* **Problems to solve**:
A. In the thread below on posting land, please rewrite the paragraph beginning "Posting the property properly" more briefly, keeping its main facts.
B. Translate this sentence from the thread below on posting land into Spanish: "I really respected that he took the initiative to find out who owned the ground and ask permission."
C. List every kind of animal named in the thread below on posting land.

* **Text extract**:
* * * *
Those 2 particular people aside, I'm not a tyrant and before I posted the ground I went to all of the neighbors in the area and let them know they were welcome to do anything they needed or wanted to do, except for hunting. I get pictures of people from time to time, but I usually know them and I've yet to catch a hunter in any of my stands. I know people do coyote hunt in the area, but that's fine with me.

As far as engaging a trespasser, I guess I've been fairly lucky. There have been a couple of times when things could've gone bad. Nothing is worth dying over. That story out of Wisconsin is a real tragedy.

From: Buskill
26-Jan-23
Posting the property properly may not deter trespassers but it gives the law more options for punishment if you can catch them. In Va you can pay a trespass fine out of court like a speeding ticket if the property is unmarked. On posted land , however, you must show up for a court date and the fines are bigger.

From: Babysaph
26-Jan-23
I do not post my land as it is behind a locked gate and is landocked.

From: bigswivle
26-Jan-23
I now identify as Hmong, see you this hunting season T-Roy!!

From: Groundhunter
26-Jan-23
I don't post my land. Never had an issue. UP.

From: Shiloh
26-Jan-23
Ha!!! That’s what I was thinking Swivel!!! I thought T-Roy kept a closer eye on his place. I can take a butt chewing, but I hope he stops short of a but whooping!!

From: 8point
26-Jan-23
Like most, I posted for the first few years. It didn't work so well, so I just spent more time on the property. I earned the name "the old prick down the road". That worked much better. One guy wanted to go back the way he came in. "No, go strait to the road and hike 3 miles back". End of story.

From: Grey Ghost
26-Jan-23
That's flat out creepy, T-roy. I'm sure you'd rather have that mountain lion roaming around. I would.

Matt

From: BOHUNTER09
26-Jan-23
I bought some property last fall and have a good relationship with the two adjoining neighbors. I posted it. Spending the winter in Florida.I got a call from a guy in the area saying they had rabbit hunted the north end in the past and asked if they could go there. I really respected that he took the initiative to find out who owned the ground and ask permission. I said yes. There are some good people out there.

From: sitO
26-Jan-23
With OnX, and other, it's fairly easy...maybe too easy, to get ahold of landowners nowadays and ask for permission.
* * * *
* **Stored records**:
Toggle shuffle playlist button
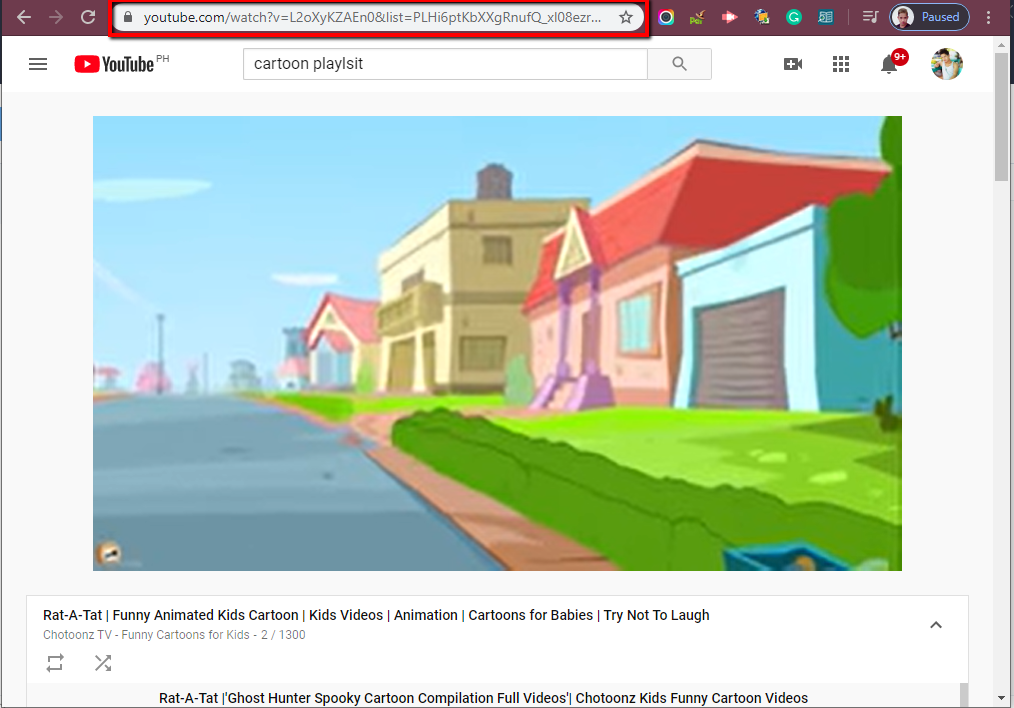1014x708 pixels. tap(103, 662)
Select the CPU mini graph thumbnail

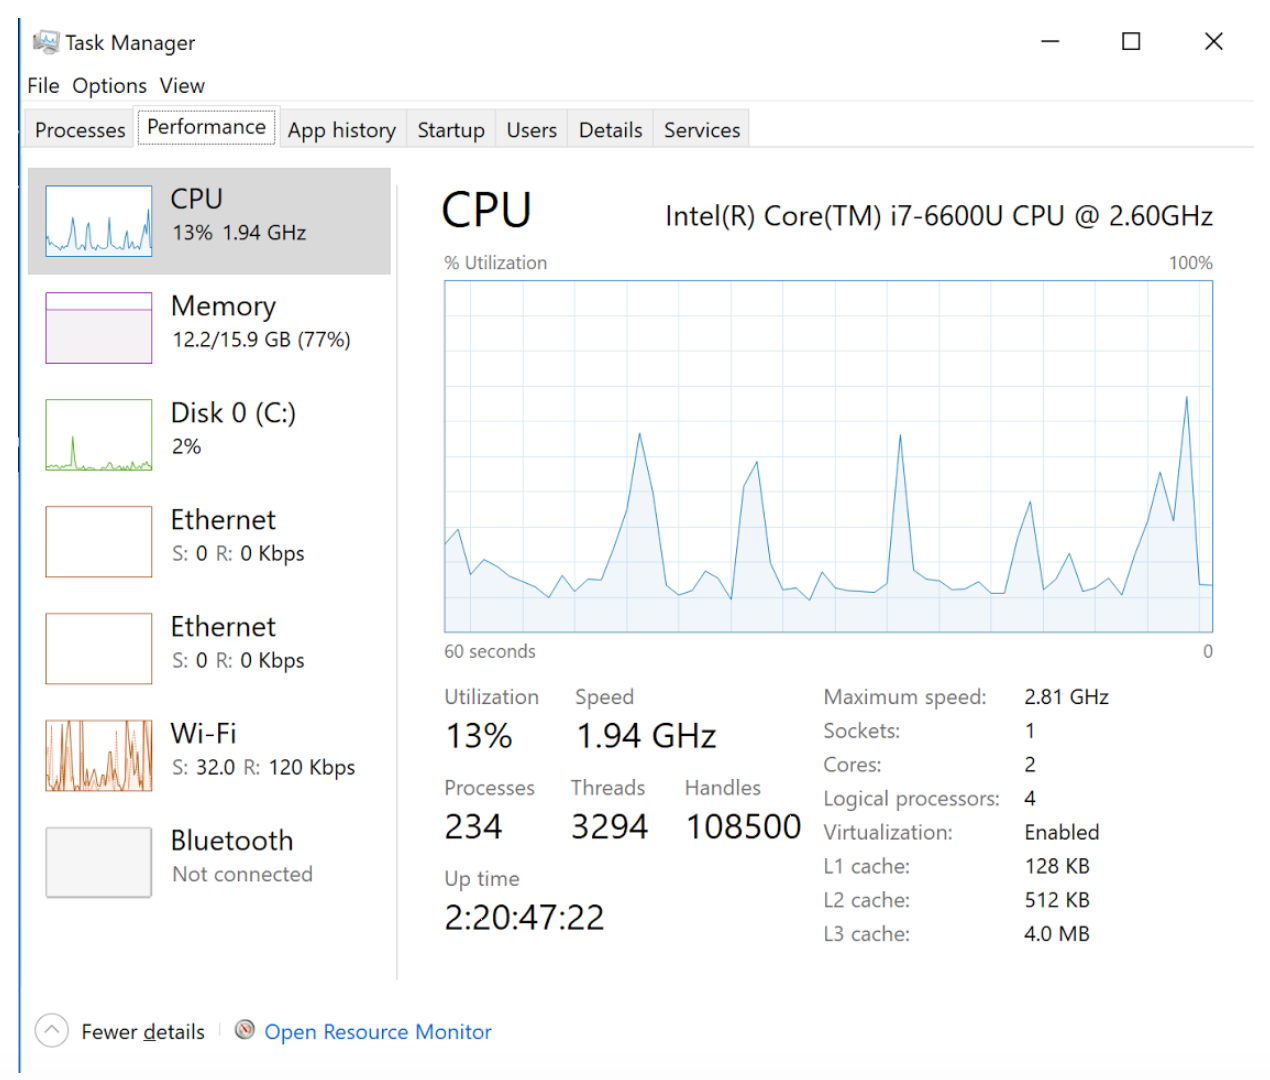click(x=99, y=221)
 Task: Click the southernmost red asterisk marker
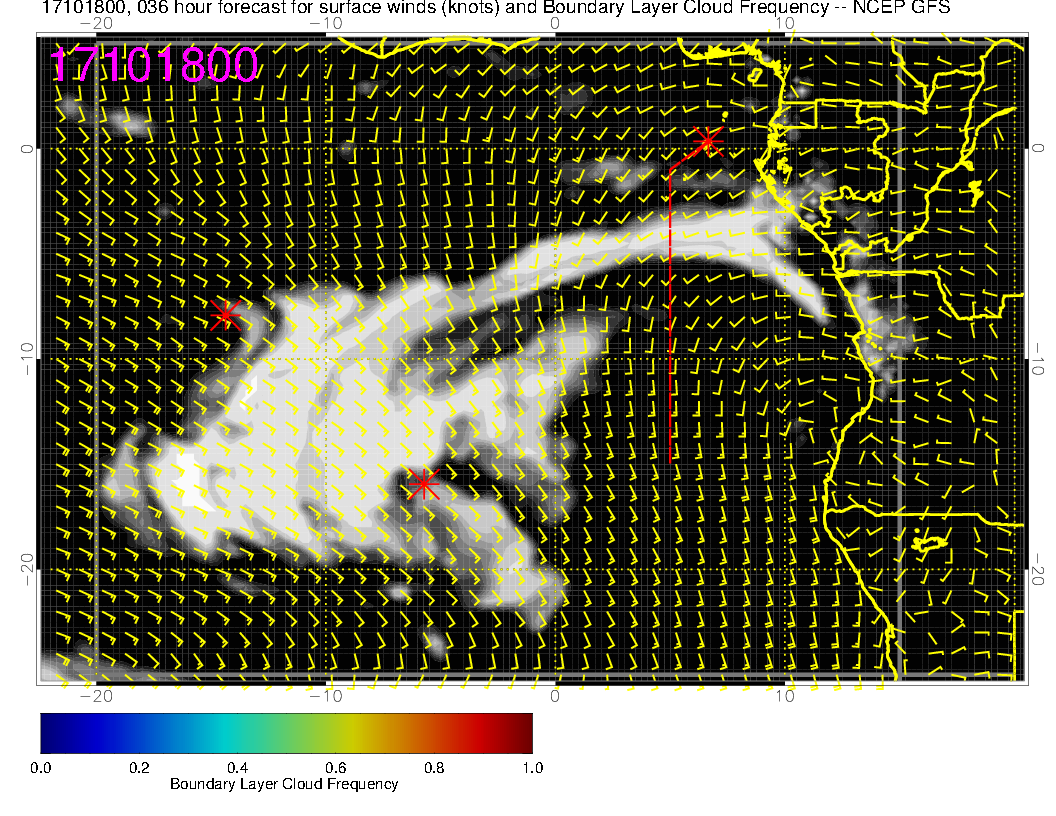click(x=423, y=484)
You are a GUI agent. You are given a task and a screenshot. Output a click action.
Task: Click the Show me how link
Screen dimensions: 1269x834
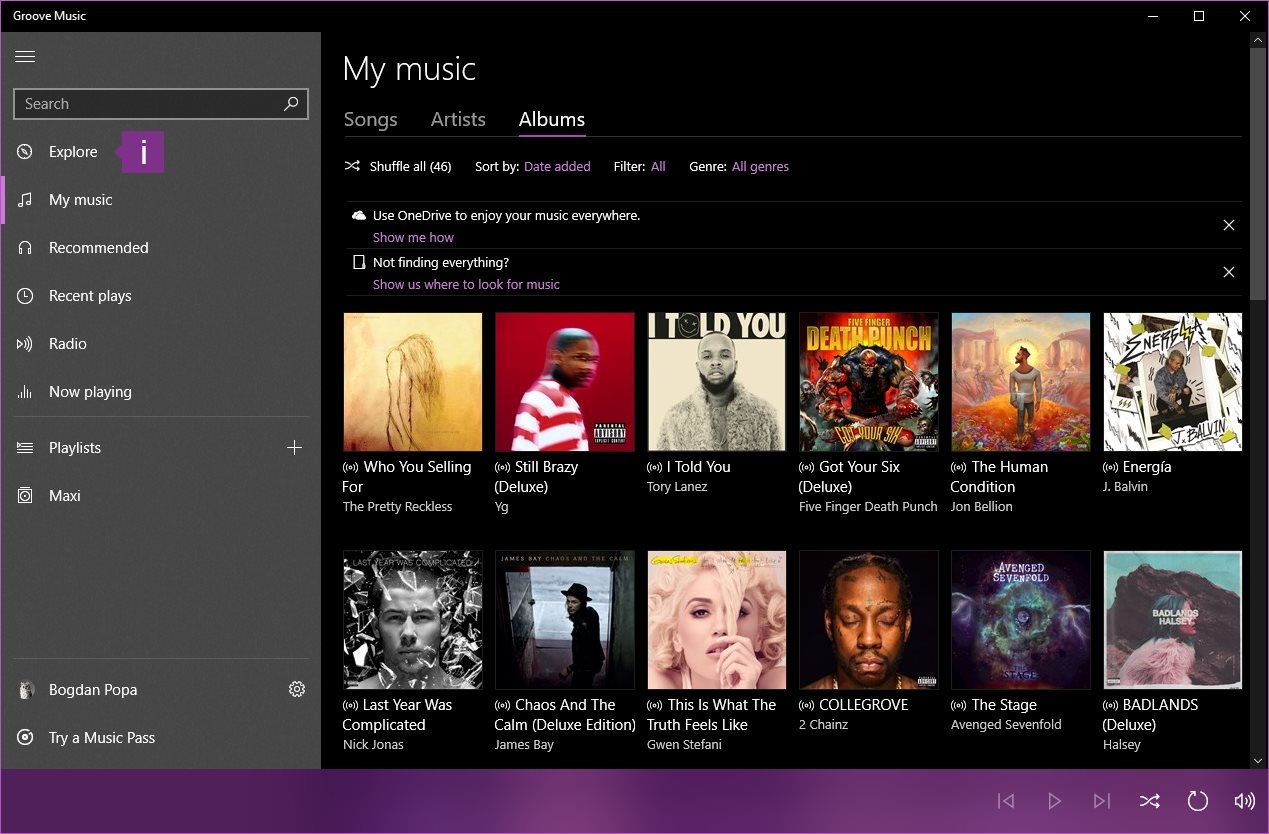[x=413, y=238]
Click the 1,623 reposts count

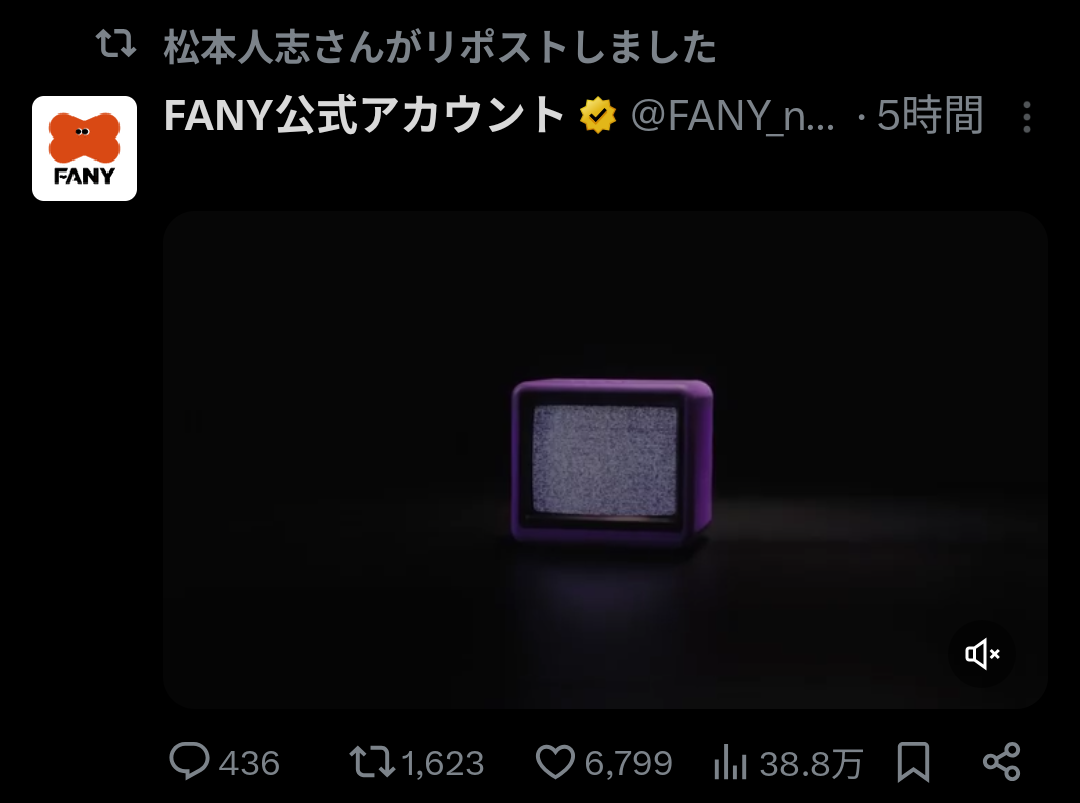[x=443, y=763]
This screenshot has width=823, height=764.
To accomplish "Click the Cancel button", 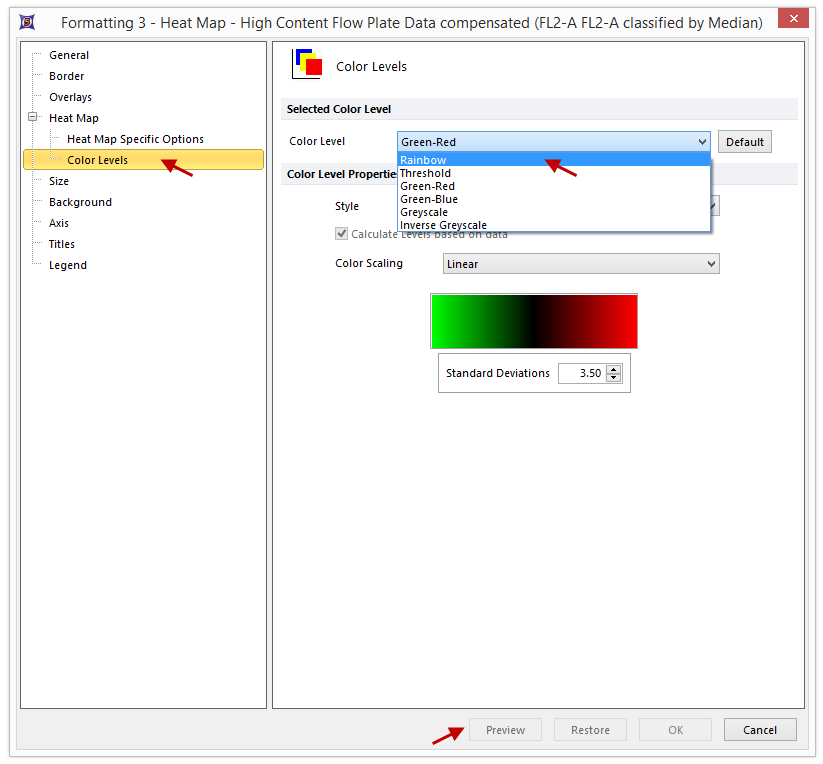I will (x=760, y=730).
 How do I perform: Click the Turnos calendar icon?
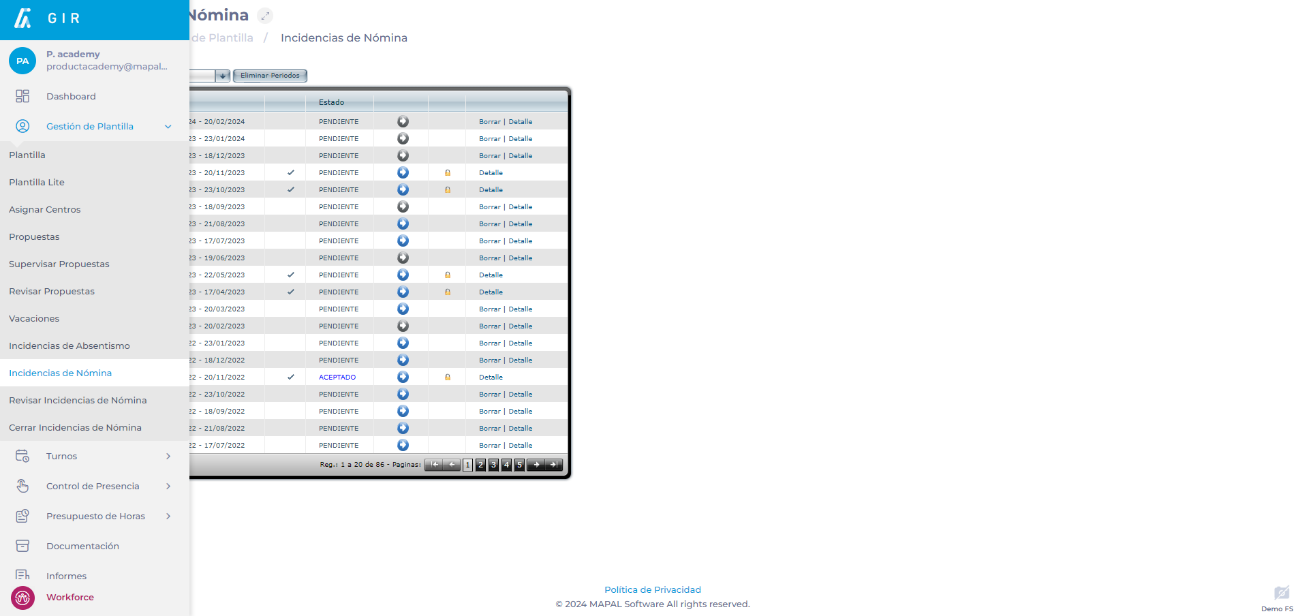(x=22, y=456)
* * * *
* **Problem solutions**:
A. Posting land may not stop trespassers, but it gives the law more ways to punish those who are caught. In Virginia, trespassing on unmarked land can be settled out of court with a fine, like a speeding ticket. On posted land, the trespasser must appear in court and faces bigger fines.

B. Respeté mucho que tomara la iniciativa de averiguar quién era el dueño del terreno y pedir permiso.

C.
- Coyote
- Rabbit
- Mountain lion